-- ARTICLE --
+++
Encodage utf-8 sans BOM

bidule

Hi
Good morning,
For some time, the utf8 encoding without BOM is no longer in the list of encodings.
It’s a shame, for the development and proper functioning of a cms I need this encoding
Can review this position no longer put it?
This editor is very practical, I have been using it for a very long time
Cordially

Alan Kilborn

@bidule said in Encodage utf-8 sans BOM:

the utf8 encoding without BOM is no longer in the list of encodings

Which list are you referring to?

If you mean “on the Encoding menu”, then, these options are what you seek:

It is true that quite some time ago, these menu entries in Notepad++ had the text “without BOM” on them.

It’s probably better now, anyway. I mean, well, the old way could have said:

UTF-8 without BOM and without pickles and without salt

Better to say what is contained rather than what isn’t.

guy038

Hello, @bidule, @alan-kilborn and All,

@bidule, probably, your previous installed version was quite old. Because, in very very old Notepad++ releases, the Encoding menu look like this :

This picture is, for example, from the v.6.4.5 release of N++

Best Regards,

guy038

bidule

@guy038
Hi J know that,
th version is

I went back with this V7 version, because it is important to keep UTF-8 without BOM.
But why this abandonment?
Already in 2012, it had been reassembled!
Good day

Alan Kilborn

@bidule said in Encodage utf-8 sans BOM:

But why this abandonment?

There’s no “abandonment”.
If you want “without BOM”, in newer N++, simply chose the command that DOES NOT say “with BOM”.
This is the yellow highlighting in my screenshot earlier.
I realize that you are probably not a native speaker, but please tell us that you understand this.

guy038

Hi, @bidule, @alan-kilborn and All,

Well, I noticed that in my last v.7.9.2 version, compatible with Windows XP, my Encoding menu looks like this :

As you notice, between this v7.9.2 screenshot and the v8.5 screenshot of @alan-kilborn, in his post, there differences in the names of the non UTF_8/ANSI encodings :

For 7.9.2 release :
- UCS-2 BE BOM
- UCS-2 LE BOM
- Convert to UCS-2 BE BOM
- Convert to UCS-2 LE BOM
For 8.5 release and versions from v8.0 :
- UTF-16 BE BOM
- UTF-16 LE BOM
- Convert to UTF-16 BE BOM
- Convert to UTF-16 LE BOM

The differences is that :

The encodings relative to UCS-2 can ONLY encode characters of the BMP Unicode plane, between \x{0000} and \x{FFFF}
The encodings relative to UTF-16 can encode ALL Unicode characters, between \x{0000} and \x{10FFFF}, as well as the UTF-8 encoding

So, since the v8.0 release, there is a significant improvement about writing the exact characters, when they have an Unicode code-point over \x{FFFF} !

However, note that, when you want to search any character over the BMP so > \x{FFFF}, you MUST use the equivalent surrogate regex syntax of this character !

For instance the 💦 character, with the Unicode code-point 1F4A6 cannot be searched with the regex \x{1F4A6} but can be reached with its equivalent regex syntax \x{D83D}\x{DCA6}. Of course, you may also directly paste this specific character in the search field !

Refer to any Internet site relative to characters to get the correspondance between the hexadecimal code-point of a character and its surrogate value, expressed in a two consecutive double-byte string

Best Regards,

guy038
+++
-- DATA ENTRIES --
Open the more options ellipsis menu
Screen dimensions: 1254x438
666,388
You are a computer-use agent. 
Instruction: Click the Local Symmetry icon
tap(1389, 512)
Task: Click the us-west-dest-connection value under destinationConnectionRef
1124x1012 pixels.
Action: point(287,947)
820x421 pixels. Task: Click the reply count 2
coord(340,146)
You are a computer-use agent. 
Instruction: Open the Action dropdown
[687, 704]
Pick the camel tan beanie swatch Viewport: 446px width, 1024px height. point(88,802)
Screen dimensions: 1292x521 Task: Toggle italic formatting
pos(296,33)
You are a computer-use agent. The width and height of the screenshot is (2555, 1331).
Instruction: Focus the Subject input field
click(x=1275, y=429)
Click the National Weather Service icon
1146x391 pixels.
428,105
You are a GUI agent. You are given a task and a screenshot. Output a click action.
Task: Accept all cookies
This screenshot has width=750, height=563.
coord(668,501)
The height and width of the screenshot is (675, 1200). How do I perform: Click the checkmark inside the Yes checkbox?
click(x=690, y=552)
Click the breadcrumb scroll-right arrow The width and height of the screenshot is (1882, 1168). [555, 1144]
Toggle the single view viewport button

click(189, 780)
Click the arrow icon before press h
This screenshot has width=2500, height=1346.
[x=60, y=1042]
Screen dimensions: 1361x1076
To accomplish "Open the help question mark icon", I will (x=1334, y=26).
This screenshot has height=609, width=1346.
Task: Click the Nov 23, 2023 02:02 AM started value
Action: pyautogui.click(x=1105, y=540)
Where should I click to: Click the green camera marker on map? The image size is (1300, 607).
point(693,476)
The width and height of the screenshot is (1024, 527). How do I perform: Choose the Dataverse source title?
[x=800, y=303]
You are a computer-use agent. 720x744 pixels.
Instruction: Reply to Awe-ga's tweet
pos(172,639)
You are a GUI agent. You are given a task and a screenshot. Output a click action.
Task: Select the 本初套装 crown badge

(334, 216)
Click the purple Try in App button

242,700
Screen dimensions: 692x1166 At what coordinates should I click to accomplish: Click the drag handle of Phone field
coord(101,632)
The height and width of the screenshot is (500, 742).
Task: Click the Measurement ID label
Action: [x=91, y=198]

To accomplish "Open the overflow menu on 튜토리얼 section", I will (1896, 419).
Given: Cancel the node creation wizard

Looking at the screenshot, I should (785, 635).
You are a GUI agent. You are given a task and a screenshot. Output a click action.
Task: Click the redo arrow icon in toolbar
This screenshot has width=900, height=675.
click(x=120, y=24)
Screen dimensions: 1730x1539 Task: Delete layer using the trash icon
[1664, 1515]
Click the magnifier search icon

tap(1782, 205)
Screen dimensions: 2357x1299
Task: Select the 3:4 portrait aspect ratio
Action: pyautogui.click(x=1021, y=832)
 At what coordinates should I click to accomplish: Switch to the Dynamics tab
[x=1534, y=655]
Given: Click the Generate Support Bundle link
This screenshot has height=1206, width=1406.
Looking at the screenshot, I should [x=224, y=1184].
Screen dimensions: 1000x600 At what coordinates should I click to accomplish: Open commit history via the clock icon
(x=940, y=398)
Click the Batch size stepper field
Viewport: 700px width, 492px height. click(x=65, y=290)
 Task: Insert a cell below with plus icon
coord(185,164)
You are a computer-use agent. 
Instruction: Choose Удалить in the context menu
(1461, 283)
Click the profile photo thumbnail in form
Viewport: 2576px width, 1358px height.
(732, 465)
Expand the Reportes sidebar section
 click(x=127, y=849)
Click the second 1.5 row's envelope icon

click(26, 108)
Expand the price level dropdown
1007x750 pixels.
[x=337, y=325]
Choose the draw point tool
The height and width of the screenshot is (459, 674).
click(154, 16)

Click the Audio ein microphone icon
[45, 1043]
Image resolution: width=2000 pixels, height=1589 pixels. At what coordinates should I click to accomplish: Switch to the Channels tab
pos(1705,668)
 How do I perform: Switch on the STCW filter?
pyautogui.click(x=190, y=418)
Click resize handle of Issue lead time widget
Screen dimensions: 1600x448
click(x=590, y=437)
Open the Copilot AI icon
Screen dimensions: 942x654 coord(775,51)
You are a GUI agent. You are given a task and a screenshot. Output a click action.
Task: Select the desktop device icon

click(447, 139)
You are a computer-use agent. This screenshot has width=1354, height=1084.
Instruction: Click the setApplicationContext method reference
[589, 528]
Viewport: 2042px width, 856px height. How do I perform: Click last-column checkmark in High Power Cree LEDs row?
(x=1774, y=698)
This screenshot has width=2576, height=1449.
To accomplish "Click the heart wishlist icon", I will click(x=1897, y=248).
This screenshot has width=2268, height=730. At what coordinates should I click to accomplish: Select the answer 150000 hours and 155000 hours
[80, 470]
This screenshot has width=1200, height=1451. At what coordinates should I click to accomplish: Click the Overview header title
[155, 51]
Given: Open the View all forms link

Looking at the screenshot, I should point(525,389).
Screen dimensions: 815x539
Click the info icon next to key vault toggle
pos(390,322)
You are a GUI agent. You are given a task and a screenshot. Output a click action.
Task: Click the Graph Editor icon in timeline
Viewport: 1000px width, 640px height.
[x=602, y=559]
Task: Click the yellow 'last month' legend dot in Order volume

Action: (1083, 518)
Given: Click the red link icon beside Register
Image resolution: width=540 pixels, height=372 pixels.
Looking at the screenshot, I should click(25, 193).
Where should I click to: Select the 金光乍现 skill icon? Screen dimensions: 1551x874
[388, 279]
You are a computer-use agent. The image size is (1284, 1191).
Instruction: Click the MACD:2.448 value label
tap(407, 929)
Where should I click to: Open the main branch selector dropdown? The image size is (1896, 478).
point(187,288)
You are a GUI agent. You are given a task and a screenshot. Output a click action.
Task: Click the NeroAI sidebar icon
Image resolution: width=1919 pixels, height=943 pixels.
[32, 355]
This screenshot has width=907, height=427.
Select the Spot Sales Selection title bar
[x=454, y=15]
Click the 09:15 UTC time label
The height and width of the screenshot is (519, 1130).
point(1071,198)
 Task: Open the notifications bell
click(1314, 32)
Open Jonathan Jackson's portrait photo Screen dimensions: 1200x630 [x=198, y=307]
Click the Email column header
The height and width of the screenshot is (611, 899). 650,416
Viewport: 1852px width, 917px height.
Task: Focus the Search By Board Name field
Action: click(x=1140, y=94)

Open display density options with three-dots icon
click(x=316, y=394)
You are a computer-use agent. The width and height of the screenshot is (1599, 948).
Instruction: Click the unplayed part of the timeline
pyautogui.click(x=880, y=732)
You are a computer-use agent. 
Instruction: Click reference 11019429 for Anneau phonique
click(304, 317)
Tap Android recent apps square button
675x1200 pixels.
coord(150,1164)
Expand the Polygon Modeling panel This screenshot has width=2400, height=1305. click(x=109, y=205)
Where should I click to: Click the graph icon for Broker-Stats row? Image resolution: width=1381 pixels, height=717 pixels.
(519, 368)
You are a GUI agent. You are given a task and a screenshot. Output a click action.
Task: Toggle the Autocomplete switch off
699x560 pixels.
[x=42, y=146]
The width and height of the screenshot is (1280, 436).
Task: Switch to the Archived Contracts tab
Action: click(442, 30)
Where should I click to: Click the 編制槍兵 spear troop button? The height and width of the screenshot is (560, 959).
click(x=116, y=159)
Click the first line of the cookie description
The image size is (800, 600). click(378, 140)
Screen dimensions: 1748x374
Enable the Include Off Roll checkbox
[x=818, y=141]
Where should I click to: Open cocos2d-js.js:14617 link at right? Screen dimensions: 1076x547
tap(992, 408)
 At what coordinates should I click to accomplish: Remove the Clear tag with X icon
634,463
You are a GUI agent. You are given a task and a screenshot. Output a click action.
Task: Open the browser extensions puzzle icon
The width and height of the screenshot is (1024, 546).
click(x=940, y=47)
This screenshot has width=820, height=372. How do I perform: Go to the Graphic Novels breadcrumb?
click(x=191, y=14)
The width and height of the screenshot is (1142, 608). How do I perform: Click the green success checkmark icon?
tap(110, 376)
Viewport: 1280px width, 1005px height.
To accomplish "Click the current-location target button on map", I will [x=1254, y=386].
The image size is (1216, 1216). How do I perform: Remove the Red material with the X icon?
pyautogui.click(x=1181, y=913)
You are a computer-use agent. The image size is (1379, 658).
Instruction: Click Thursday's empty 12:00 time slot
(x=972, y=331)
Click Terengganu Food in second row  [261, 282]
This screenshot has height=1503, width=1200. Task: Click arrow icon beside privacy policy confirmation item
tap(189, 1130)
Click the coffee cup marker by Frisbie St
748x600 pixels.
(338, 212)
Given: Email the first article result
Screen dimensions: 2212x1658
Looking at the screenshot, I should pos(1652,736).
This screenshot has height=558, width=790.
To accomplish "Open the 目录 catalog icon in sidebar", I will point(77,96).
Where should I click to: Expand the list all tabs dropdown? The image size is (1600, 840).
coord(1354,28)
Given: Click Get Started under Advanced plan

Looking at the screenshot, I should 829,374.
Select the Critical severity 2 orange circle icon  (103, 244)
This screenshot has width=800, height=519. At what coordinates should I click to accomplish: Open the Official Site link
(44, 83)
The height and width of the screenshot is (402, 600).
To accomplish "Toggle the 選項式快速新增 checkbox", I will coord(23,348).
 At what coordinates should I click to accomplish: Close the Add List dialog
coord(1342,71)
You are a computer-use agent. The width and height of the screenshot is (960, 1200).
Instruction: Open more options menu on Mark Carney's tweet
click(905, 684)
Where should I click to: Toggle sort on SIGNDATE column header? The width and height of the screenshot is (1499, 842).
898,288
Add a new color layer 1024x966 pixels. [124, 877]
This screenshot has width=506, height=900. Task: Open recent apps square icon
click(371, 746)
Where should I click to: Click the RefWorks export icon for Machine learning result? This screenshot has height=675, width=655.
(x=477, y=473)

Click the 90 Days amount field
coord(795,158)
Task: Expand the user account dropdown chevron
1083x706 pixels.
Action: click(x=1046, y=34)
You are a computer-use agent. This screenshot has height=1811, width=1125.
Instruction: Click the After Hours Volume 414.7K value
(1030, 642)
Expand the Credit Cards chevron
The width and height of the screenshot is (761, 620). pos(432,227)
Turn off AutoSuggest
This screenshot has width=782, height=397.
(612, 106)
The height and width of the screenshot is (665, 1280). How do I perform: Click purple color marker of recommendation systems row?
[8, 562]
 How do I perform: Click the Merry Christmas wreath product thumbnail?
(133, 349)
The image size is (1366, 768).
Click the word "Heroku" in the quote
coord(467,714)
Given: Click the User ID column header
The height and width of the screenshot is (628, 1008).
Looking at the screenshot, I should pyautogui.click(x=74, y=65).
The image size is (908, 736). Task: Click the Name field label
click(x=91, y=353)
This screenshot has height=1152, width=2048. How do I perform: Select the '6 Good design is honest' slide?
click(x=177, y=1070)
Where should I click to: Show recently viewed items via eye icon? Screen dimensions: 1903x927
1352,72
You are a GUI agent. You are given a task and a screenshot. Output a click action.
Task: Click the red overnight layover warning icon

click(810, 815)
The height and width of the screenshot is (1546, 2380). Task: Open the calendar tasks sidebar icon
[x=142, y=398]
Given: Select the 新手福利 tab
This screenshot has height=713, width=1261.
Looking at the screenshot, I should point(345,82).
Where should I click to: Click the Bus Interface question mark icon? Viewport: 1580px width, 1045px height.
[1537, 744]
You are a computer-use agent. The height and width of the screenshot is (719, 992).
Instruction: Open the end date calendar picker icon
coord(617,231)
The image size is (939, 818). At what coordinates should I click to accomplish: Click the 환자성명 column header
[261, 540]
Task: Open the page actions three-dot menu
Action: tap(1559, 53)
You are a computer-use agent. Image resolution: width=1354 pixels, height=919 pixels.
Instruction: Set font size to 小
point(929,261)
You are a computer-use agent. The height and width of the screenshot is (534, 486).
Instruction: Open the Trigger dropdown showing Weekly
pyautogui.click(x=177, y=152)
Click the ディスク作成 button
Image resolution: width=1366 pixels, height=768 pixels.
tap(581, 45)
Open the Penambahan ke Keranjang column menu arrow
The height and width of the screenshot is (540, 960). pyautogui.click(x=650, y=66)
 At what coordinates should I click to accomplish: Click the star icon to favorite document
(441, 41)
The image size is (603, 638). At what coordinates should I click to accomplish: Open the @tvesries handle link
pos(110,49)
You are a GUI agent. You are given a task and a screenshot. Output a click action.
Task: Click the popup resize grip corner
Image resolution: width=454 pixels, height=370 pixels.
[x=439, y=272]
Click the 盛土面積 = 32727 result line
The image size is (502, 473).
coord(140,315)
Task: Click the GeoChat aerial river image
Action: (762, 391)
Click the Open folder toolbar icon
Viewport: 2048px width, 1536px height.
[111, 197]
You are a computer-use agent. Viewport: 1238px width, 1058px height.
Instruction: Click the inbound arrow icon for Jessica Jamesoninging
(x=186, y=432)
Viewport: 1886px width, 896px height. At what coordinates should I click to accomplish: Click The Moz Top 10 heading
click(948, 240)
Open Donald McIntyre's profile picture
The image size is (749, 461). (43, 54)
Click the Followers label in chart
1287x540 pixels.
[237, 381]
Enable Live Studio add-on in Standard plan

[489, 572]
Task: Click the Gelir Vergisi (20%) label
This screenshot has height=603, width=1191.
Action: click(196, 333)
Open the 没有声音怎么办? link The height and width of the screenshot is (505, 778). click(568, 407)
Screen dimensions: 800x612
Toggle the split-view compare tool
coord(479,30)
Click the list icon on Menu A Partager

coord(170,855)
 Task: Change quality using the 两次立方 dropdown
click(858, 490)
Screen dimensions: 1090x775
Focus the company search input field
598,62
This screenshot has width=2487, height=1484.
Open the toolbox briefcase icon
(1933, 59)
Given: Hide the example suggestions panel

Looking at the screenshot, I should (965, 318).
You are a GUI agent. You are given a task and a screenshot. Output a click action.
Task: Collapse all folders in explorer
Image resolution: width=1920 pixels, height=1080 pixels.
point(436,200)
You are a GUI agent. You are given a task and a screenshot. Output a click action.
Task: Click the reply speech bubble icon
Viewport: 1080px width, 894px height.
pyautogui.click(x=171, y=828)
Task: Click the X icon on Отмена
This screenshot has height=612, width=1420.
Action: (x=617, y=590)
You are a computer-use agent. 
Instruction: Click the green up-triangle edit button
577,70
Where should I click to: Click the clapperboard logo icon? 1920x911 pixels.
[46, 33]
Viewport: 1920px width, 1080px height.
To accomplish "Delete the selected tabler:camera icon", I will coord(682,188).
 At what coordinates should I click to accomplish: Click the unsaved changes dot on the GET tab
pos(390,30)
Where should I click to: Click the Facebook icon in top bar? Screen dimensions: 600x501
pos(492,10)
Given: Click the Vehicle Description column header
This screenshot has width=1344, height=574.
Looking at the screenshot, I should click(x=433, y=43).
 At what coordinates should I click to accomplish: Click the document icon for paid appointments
+++
-- WHAT THIS EXERCISE ASKS --
**A)** Rewrite the paragraph of the forum thread that begins "For instance the 💦 character" in a shorter form, keeping its main facts.
**B)** From the rows, extract the lines from the line with "This screenshot has height=558, width=790." up to and including the line with "click(905, 684)".
The rows and the forum thread are unrelated to each other.

-- RESULTS IN ORDER --
**A)** The 💦 character (code point 1F4A6) cannot be found with the regex \x{1F4A6}. It can be found with its surrogate equivalent \x{D83D}\x{DCA6}, or by pasting the character directly into the search field.

**B)**
This screenshot has height=558, width=790.
To accomplish "Open the 目录 catalog icon in sidebar", I will point(77,96).
Where should I click to: Expand the list all tabs dropdown? The image size is (1600, 840).
coord(1354,28)
Given: Click Get Started under Advanced plan

Looking at the screenshot, I should 829,374.
Select the Critical severity 2 orange circle icon  (103, 244)
This screenshot has width=800, height=519. At what coordinates should I click to accomplish: Open the Official Site link
(44, 83)
The height and width of the screenshot is (402, 600).
To accomplish "Toggle the 選項式快速新增 checkbox", I will coord(23,348).
 At what coordinates should I click to accomplish: Close the Add List dialog
coord(1342,71)
You are a computer-use agent. The width and height of the screenshot is (960, 1200).
Instruction: Open more options menu on Mark Carney's tweet
click(905, 684)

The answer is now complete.